3 Então Jesus contou-lhes esta parábola: 11 ‘Um
homem tinha dois filhos. 12 O filho mais novo disse ao pai: ‘Pai, dá-me a parte
da herança que me cabe’. E o Pai dividiu os bens entre eles. 13 Poucos dias
depois, o filho mais novo juntou o que era seu e partiu para um lugar distante.
E ali esbanjou tudo numa vida desenfreada.
Este é um sonho de juventude que se
arrasta por anos na história da humanidade. Quem acha que a juventude moderna é
autora dessa postura, engana-se. Podemos ler diversas histórias familiares
nessa trama, talvez até mesmo a sua, meu leitor, mas prefiro destacar essa vida
‘desenfreada’. A causa do fracasso desse jovem já se descortina. Ele não soube
frear-se e atropelou a própria vida, como veremos.
14 Quando
tinha gasto tudo o que possuía, houve uma grande fome naquela região, e ele
começou a passar necessidade. 15 Então foi pedir trabalho a um homem do lugar,
que o mandou para seu campo cuidar dos porcos. 16 O rapaz queria matar a fome
com a comida que os porcos comiam, mas nem isto lhe davam. 17 Então caiu em si
e disse: ‘Quantos empregados do meu pai têm pão com fartura, e eu aqui, morrendo
de fome. 18 Vou-me embora, vou voltar para meu pai e dizer-lhe: ‘Pai, pequei
conta Deus e contra ti, 19 já não mereço ser chamado teu filho. Trata-me como
um dos teus empregados’.
Em algum momento a relação entre força
e velocidade tende a se alterar, uma vez que não estamos, neste mundo, a esmo
no vácuo. Ainda que não seja aparentemente freada a intensidade e relação entre
ambas vai diminuindo, como se as cansasse, e todo movimento há de parar, assim
é a física das relações humanas. Uma hora tudo chega ao seu fim e a trajetória
percorrida se torna visível pela crise ou pelas as consequências dos atos. Há duas
maneiras pelas quais se pode julgar uma ação: as intenções e as suas
consequências. Este filho inconsequente ainda pode cair em si e, apesar de não
ser tão coerente na intenção de retornar, pois volta por necessidade e não pelo
amor a seu pai, mas pelo amor que conhece dele, mesmo assim está disposto a
reconhecer o erro. Finalmente a ‘fruidez’ se deixa vencer pela sua fluidez.
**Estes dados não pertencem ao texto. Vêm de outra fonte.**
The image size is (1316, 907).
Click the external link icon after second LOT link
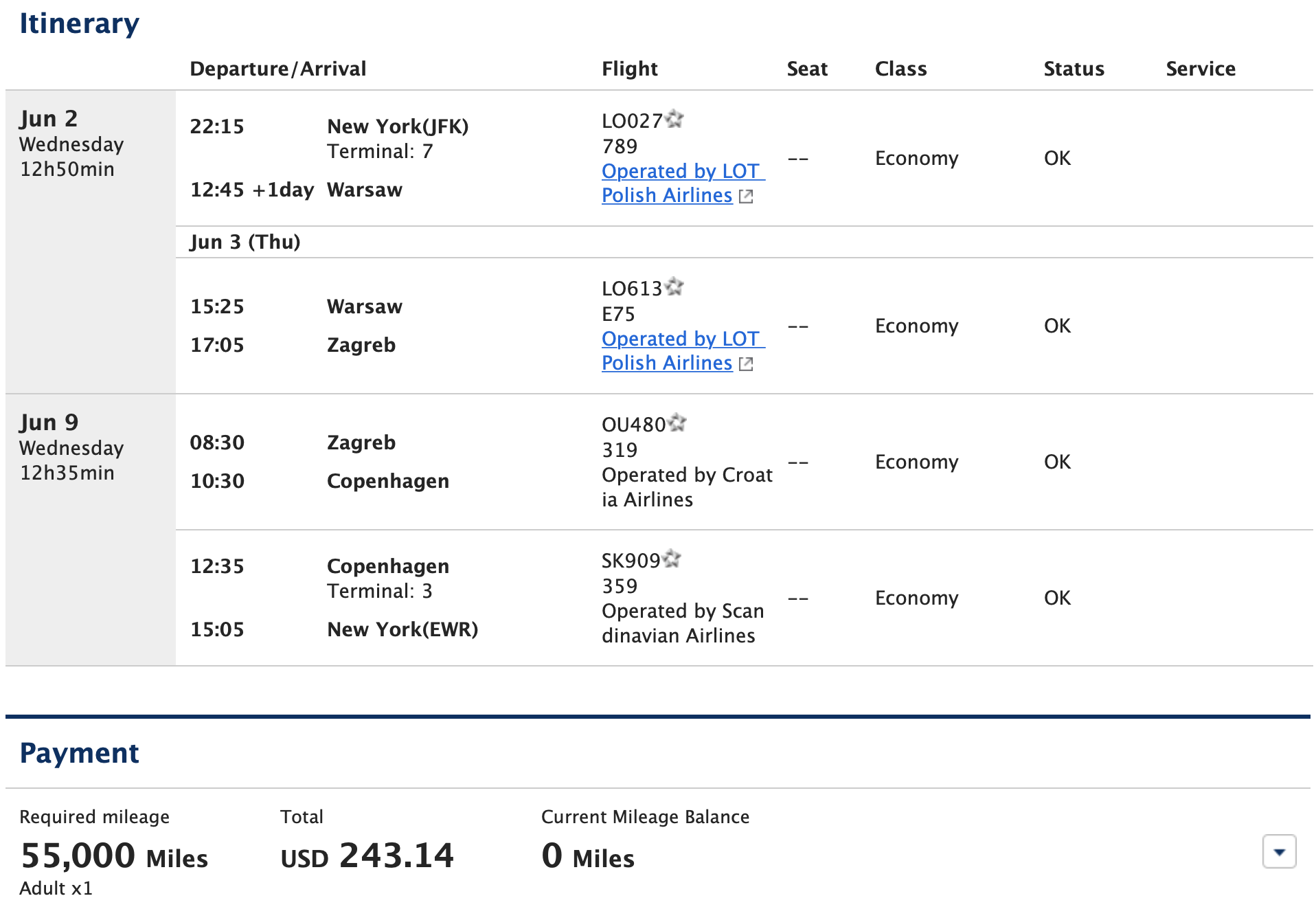point(746,363)
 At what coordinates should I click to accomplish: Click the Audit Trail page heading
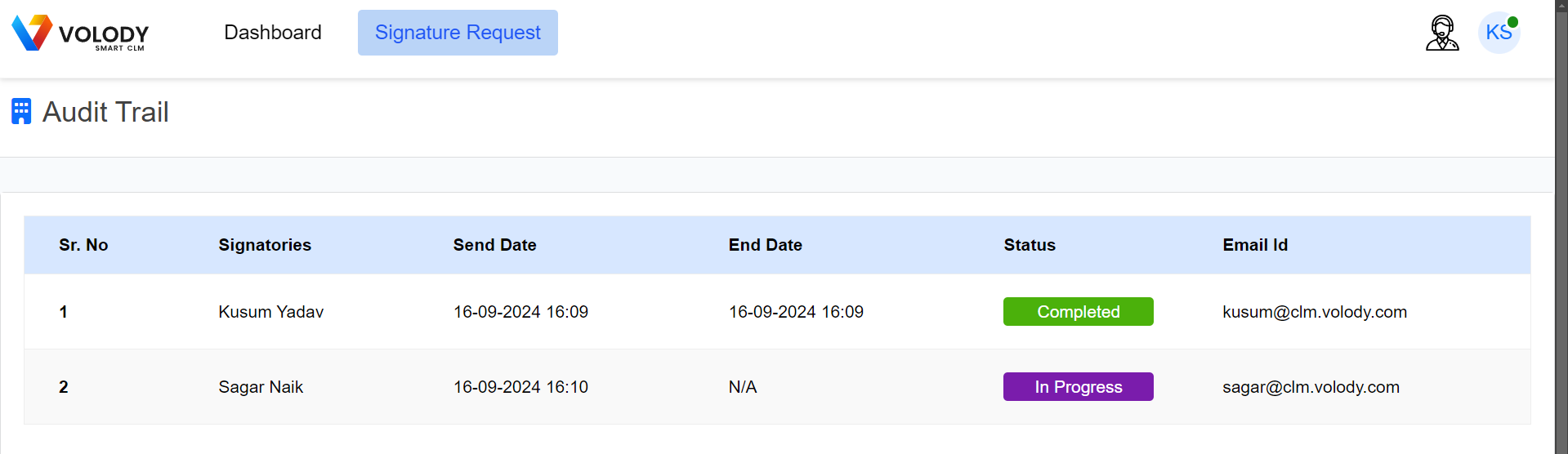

20 Então ele partiu e voltou para seu pai. Quando
ainda estava longe, seu pai o avistou e sentiu compaixão. Correu-lhe ao
encontro, abraçou-o, e cobriu-o de beijos. 21 O filho, então, lhe disse: ‘Pai,
pequei contra Deus e contra ti. Já não mereço ser chamado teu filho”. 22 Mas o
pai disse aos empregados: ‘Trazei a melhor túnica para vestir meu filho. E colocai
um anel no seu dedo e sandálias nos pés. 23 Trazei um novilho gordo e matai-o. Vamos
fazer um banquete. 24 Porque este meu filho estava morto e tornou a viver,
estava perdido e foi encontrado’. E começaram a festa.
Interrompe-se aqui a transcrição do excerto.